## Directions for this task
From the line containing "Perguntas Frequentes (360, 1669)" down to the line containing "Termo de cooperação" in the records below, reproduce every line exactly, ends included, and omit all others.

◆ ◆ ◆ ◆ ◆ ◆ ◆

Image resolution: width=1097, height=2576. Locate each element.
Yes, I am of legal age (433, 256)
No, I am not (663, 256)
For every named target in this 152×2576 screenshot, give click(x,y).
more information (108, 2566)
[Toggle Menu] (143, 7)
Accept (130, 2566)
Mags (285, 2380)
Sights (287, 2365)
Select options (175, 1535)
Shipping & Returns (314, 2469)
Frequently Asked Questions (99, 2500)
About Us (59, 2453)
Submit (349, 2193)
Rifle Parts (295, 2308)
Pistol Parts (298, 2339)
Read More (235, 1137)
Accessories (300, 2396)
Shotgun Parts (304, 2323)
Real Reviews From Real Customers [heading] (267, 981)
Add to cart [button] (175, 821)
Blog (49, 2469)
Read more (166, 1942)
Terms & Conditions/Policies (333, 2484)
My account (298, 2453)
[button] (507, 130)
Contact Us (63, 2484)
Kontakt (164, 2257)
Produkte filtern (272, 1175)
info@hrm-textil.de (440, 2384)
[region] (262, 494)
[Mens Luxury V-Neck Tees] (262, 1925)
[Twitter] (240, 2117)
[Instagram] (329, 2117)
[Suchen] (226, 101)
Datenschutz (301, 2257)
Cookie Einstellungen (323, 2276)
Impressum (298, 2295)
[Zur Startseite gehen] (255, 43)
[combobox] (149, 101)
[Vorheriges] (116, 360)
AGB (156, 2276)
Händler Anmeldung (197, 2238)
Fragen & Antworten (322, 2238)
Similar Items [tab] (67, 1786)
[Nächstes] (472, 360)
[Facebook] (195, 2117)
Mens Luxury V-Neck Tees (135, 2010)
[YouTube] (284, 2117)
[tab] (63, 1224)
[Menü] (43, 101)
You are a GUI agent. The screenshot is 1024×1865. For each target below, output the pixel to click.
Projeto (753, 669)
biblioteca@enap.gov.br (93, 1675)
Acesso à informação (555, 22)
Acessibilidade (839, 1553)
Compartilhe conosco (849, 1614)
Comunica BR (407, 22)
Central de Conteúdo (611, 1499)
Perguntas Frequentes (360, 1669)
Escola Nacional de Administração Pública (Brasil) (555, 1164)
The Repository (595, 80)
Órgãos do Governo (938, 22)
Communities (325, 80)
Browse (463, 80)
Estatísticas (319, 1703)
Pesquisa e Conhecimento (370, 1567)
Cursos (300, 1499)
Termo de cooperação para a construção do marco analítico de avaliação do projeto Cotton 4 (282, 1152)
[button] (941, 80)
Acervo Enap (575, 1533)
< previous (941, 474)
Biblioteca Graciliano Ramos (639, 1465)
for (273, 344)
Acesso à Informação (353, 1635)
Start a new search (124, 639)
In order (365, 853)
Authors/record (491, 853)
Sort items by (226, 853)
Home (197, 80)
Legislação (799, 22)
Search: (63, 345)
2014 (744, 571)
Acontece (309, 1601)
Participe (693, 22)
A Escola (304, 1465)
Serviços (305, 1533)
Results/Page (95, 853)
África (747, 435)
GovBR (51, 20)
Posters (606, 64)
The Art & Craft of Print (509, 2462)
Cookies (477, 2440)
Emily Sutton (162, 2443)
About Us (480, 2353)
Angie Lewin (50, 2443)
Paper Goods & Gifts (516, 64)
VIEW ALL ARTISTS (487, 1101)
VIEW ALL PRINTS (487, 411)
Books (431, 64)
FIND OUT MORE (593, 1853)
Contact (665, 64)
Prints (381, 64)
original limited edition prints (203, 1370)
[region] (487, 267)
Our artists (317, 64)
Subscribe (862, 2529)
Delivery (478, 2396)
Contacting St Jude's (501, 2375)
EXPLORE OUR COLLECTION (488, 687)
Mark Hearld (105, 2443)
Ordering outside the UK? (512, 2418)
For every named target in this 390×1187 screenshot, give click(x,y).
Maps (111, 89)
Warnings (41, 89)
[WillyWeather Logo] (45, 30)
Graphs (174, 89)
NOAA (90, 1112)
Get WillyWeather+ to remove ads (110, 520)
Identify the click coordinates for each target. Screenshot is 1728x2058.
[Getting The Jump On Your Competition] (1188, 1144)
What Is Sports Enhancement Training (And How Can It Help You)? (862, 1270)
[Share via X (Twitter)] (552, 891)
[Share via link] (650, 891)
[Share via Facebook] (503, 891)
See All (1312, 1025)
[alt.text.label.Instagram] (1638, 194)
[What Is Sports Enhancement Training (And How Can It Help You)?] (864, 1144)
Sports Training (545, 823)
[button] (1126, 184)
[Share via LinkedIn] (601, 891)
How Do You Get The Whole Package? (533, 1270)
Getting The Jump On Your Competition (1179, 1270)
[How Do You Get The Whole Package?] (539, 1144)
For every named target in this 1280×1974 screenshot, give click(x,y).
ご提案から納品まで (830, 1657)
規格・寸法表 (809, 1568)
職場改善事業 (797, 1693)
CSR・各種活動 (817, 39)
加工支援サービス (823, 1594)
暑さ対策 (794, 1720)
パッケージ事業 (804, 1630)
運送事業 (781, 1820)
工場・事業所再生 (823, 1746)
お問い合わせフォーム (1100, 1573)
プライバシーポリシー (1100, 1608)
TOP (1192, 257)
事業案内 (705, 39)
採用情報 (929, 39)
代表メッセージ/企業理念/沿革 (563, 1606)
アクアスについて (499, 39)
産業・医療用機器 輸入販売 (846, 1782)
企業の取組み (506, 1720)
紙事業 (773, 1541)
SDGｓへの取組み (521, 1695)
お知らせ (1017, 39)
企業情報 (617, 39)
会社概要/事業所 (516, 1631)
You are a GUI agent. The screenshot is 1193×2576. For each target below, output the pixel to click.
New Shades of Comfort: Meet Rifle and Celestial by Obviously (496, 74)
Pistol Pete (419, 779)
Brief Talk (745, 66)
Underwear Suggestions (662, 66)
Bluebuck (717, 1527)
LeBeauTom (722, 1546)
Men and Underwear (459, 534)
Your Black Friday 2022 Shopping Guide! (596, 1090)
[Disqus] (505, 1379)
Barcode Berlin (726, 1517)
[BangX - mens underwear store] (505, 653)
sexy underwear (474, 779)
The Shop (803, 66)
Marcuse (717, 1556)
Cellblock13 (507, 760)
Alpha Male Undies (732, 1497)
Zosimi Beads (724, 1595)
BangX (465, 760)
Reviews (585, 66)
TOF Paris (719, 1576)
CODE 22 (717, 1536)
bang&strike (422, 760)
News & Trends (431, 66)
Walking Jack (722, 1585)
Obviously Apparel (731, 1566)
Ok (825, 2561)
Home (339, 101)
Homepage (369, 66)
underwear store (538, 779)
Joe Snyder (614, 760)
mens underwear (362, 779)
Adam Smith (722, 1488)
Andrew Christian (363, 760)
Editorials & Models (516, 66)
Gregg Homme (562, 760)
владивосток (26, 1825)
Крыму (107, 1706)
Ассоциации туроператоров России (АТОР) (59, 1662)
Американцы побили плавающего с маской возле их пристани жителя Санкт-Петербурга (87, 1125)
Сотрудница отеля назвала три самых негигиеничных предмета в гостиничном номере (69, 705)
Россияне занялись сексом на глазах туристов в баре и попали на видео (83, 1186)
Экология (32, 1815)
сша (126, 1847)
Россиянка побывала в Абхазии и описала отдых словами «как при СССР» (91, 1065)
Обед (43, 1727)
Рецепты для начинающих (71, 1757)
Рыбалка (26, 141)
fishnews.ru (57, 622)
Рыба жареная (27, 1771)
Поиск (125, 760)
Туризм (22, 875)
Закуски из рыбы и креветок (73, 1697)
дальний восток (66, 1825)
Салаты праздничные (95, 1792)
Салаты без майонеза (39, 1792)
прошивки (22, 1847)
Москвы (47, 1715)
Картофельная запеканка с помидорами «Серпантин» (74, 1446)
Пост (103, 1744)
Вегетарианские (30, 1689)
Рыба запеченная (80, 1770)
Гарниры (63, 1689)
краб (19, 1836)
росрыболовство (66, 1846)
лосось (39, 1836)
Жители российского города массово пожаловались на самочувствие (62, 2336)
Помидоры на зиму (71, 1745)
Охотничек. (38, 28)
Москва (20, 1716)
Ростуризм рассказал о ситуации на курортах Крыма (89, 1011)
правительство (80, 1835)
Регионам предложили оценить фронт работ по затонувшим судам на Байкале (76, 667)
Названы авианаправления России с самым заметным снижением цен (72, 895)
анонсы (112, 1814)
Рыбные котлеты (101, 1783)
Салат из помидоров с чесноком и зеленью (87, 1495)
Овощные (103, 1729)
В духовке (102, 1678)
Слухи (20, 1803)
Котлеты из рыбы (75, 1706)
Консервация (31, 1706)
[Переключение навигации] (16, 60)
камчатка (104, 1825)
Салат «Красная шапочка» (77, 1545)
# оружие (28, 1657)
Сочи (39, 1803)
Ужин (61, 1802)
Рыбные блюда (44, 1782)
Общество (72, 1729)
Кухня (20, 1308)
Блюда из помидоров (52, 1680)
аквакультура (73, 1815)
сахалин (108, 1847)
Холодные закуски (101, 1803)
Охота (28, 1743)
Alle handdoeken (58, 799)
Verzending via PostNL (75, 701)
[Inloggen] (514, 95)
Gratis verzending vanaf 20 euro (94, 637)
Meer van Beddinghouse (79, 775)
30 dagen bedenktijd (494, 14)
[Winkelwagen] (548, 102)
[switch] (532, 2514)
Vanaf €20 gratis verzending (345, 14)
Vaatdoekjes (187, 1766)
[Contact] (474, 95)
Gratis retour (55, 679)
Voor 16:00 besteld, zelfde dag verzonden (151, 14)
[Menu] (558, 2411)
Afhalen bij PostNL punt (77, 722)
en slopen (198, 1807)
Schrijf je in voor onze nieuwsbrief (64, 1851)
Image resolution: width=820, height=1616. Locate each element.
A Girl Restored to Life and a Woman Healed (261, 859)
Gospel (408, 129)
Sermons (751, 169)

◆ ◆ ◆ ◆ ◆ ◆ ◆

## Exercise result
Perguntas Frequentes (360, 1669)
Escola Nacional de Administração Pública (Brasil) (555, 1164)
The Repository (595, 80)
Órgãos do Governo (938, 22)
Communities (325, 80)
Browse (463, 80)
Estatísticas (319, 1703)
Pesquisa e Conhecimento (370, 1567)
Cursos (300, 1499)
Termo de cooperação para a construção do marco analítico de avaliação do projeto Cotton 4 (282, 1152)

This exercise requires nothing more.